Input records Start Marker

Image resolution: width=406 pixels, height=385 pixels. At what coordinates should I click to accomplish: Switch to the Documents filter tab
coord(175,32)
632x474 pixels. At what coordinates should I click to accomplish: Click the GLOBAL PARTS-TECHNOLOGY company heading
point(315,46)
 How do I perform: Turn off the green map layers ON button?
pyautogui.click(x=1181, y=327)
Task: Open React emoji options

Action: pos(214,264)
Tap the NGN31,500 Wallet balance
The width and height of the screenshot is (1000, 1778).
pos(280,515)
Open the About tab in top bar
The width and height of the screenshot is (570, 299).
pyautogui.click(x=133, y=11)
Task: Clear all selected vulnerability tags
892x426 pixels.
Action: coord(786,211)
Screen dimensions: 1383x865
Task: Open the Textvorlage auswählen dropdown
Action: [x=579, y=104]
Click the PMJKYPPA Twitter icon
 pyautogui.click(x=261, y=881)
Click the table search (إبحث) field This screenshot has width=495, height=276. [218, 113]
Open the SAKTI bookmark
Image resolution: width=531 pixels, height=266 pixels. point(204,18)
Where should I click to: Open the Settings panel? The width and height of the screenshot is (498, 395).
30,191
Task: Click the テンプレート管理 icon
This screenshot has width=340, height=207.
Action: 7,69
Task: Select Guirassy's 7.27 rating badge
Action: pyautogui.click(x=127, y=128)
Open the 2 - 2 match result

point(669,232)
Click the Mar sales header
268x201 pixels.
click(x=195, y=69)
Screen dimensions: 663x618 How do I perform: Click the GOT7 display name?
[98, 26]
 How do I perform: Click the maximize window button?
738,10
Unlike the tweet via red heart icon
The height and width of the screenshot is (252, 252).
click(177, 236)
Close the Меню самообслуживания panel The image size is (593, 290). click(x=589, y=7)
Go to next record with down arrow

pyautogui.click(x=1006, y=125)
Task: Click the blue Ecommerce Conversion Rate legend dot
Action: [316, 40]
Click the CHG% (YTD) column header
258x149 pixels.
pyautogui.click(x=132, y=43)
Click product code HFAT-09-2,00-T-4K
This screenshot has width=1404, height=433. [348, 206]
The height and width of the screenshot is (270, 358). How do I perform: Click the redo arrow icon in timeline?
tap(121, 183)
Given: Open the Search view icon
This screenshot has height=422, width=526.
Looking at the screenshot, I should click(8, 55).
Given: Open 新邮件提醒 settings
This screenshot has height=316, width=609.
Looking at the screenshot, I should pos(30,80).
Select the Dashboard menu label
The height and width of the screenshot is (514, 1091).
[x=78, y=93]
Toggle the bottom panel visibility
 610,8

Input records End Marker

**Try it:**
Reproduce only the lines above, starting at the line with "892x426 pixels." and ending at the line with "Click the table", exactly as written.

**Written solution:**
892x426 pixels.
Action: coord(786,211)
Screen dimensions: 1383x865
Task: Open the Textvorlage auswählen dropdown
Action: [x=579, y=104]
Click the PMJKYPPA Twitter icon
 pyautogui.click(x=261, y=881)
Click the table search (إبحث) field This screenshot has width=495, height=276. [218, 113]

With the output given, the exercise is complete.